▸ Problem A
According to the analysis of Robert Burns's poetry, from which neighborhood did Burns draw his inspiration?

▸ Text provided
····················

Robert Burns Poetry: British Analysis
To an extraordinary degree, Robert Burns is the poet of Scotland, a Scotland that—despite its union with England—remained for him and his readers a totally independent cultural, intellectual, social, and political entity. Undoubtedly, Burns will always be identified exclusively with Scotland, with its peculiar life and manners communicated to the outside world through its distinctive dialect and fierce national pride. He justly deserves that identification, for he not only wrote about Scottish life and manners but also sought his inspiration from Scotland—from his own Ayrshire neighborhood, from its land and its people.

····················

▸ Data for this task

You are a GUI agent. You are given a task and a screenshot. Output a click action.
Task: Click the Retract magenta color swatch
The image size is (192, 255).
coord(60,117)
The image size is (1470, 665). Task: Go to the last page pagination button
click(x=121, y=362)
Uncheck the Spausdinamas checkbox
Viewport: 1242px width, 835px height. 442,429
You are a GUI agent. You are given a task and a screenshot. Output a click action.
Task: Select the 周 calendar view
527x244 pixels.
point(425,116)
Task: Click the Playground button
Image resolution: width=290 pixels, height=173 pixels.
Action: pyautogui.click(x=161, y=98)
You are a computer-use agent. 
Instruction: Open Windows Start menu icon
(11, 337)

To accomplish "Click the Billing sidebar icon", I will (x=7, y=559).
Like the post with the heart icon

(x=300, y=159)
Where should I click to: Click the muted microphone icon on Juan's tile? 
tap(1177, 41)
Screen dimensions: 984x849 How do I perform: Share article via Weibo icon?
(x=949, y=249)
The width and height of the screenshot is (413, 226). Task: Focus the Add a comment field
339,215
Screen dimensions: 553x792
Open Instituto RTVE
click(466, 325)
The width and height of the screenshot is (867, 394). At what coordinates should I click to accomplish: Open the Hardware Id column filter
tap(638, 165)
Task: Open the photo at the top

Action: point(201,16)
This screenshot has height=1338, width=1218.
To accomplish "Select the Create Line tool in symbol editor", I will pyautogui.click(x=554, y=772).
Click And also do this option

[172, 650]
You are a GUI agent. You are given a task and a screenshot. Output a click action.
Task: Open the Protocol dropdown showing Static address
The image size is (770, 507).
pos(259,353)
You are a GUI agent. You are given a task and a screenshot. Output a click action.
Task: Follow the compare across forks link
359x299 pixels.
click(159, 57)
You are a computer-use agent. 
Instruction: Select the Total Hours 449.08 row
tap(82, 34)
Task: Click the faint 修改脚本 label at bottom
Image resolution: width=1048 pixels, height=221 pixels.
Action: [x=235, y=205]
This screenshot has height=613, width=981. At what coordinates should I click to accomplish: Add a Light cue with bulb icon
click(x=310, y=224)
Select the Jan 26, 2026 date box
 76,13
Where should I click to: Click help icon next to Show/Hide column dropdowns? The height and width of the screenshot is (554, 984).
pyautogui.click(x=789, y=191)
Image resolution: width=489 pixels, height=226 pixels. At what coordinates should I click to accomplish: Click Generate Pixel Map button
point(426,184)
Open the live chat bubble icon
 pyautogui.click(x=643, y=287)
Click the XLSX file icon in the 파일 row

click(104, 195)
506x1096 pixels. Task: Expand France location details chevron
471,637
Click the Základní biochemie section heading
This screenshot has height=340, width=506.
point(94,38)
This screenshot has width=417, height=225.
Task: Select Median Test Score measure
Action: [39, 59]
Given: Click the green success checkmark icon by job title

····················

▸ Problem B
Reproduce the entries verbatim, from the line containing "Task: Open the photo at the top" through the line containing "point(426,184)", with both of those lines included.

▸ Correct answer A
His own Ayrshire neighborhood.

▸ Correct answer B
Task: Open the photo at the top

Action: point(201,16)
This screenshot has height=1338, width=1218.
To accomplish "Select the Create Line tool in symbol editor", I will pyautogui.click(x=554, y=772).
Click And also do this option

[172, 650]
You are a GUI agent. You are given a task and a screenshot. Output a click action.
Task: Open the Protocol dropdown showing Static address
The image size is (770, 507).
pos(259,353)
You are a GUI agent. You are given a task and a screenshot. Output a click action.
Task: Follow the compare across forks link
359x299 pixels.
click(159, 57)
You are a computer-use agent. 
Instruction: Select the Total Hours 449.08 row
tap(82, 34)
Task: Click the faint 修改脚本 label at bottom
Image resolution: width=1048 pixels, height=221 pixels.
Action: [x=235, y=205]
This screenshot has height=613, width=981. At what coordinates should I click to accomplish: Add a Light cue with bulb icon
click(x=310, y=224)
Select the Jan 26, 2026 date box
 76,13
Where should I click to: Click help icon next to Show/Hide column dropdowns? The height and width of the screenshot is (554, 984).
pyautogui.click(x=789, y=191)
Image resolution: width=489 pixels, height=226 pixels. At what coordinates should I click to accomplish: Click Generate Pixel Map button
point(426,184)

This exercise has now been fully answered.